We chased after monkey colonies, fished for piranhas, and paddled through flooded forests. Like a scene from a horror movie, sections of the forest are underwater, with only the upper trunks visible and giving the sight a ghostly atmosphere. 

(The first picture is actually upside down)

For lunch, we had docked to the side of the river and Edinson and Tayo pulled out two pots. Together with pieces of nearby wood, coal, and some diesel, a fire was started. One pot with rice and water was being boiled. In another, Edinson and Tayo threw in chicken, tomato sauce, and other spices. Meanwhile, I was peeling limes, making, as I found out later, limon-ade. 

Just as we were getting ready to wait for the two pots to cook the food inside, a raindrop hit my nose. Within ten seconds a downpour was upon us. Very quickly, we split an empty rice bag in half and held it over the fire. The rain went on for awhile, but that wasn't an obstacle to filling three empty stomachs. Food cooked, we all ate under the thick foliage that grew above us. And that, is the meaning of eating out when in the Amazon rainforest.

After a couple more hours on the river, including a sunset to match the sunrise earlier in the day, it was time to clean up for dinner.

One of the guests had previously requested if we could have a campfire outside. Her request was fulfilled. Fifty meters from the lodge sat a conflagration spanning 3+ feet wide and 8+ feet high. It was more of a bonfire than a campfire. Standing two feet from it, I could feel myself slowly being cooked outside in. Even better, the guides had found broken branches, shaved off the bark, and voila, we had skewers for our marshmallows. 

The next few days went by quickly, with more animal sightings, as well as locating giant lily pads and one of the largest tree base I've ever seen. I swung from a vine dangling off a tree and met a local and his son collecting their daily catch from previously set up fishing nets. You can usually tell where these nets are by locating a series of water bottles floating atop the water. Spaced several meters from each other, these empty bottles help keep the nets vertically afloat.

Like most nights, I fell asleep listening to the rain falling down upon us. In the darkness of the jungle came the sounds of various nightlife waking up in search of mates, food, or shelter. It was on my last night that many of us heard the roar of a mysterious animal just a couple meters from the lodge. I, however, slept like a log. In the morning, when we took a hike into the jungle we found fresh puma tracks just right where the sound emanated from.

There remains so much more to explore in both the Amazon river and rainforest. The clouds that sweep the sky are found at various altitudes. Together with the seemingly endless Amazon river, they created the illusion of a flat world surrounded by thin stretches of land all around us. The opaque brown water of the river creates a never ending reflection of the world above it.
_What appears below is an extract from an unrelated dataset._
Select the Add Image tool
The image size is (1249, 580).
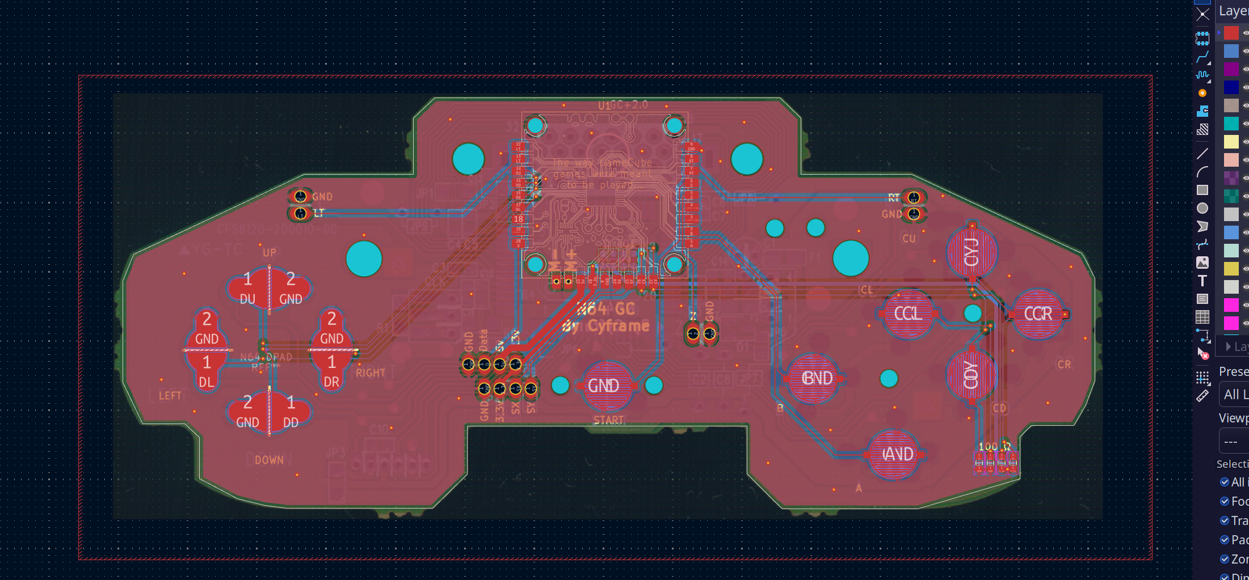coord(1202,263)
At the surface of the river two beginnings meet. 

On the day I was to leave, Anthony told us that there was no coffee. Asked why, he told us a protest was occurring in Iquitos. When the guides dropped off three travelers - Becca, Megan, an Kristen - the day before, they couldn't return with supplies since basically everything was shutdown.
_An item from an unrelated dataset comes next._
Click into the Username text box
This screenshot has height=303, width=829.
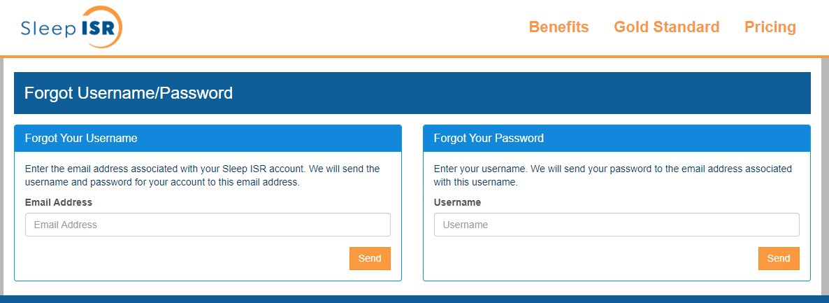617,225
On the canoe ride back, we got stopped once by the drug trafficking police. Looking as innocent as ever, we were quickly allowed to go. When I eventually made it back to Green Track Hostel, I saw a brief glimpse of a peaceful parade marching by. In addition, the streets were littered with garbage everywhere. At dinner, I overheard the waitress telling a patron that they had no more salads as they hadn't been able to get any fresh vegetables due to the protest.
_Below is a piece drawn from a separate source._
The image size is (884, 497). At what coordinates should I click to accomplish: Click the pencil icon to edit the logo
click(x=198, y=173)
Back at the hostel, I met Kelly, a fellow American, and Lizbeth, a fellow Aussie. The three of us quickly bonded over our disdain for a crude gentleman from Los Angeles who displayed all the characteristics that give Americans a bad name abroad.

It was way past my bedtime by the time we went to sleep. Luckily, I never even unpacked and Otorongo had already booked my taxi. Living like the king of backpackers.

More pics to come after I return next month!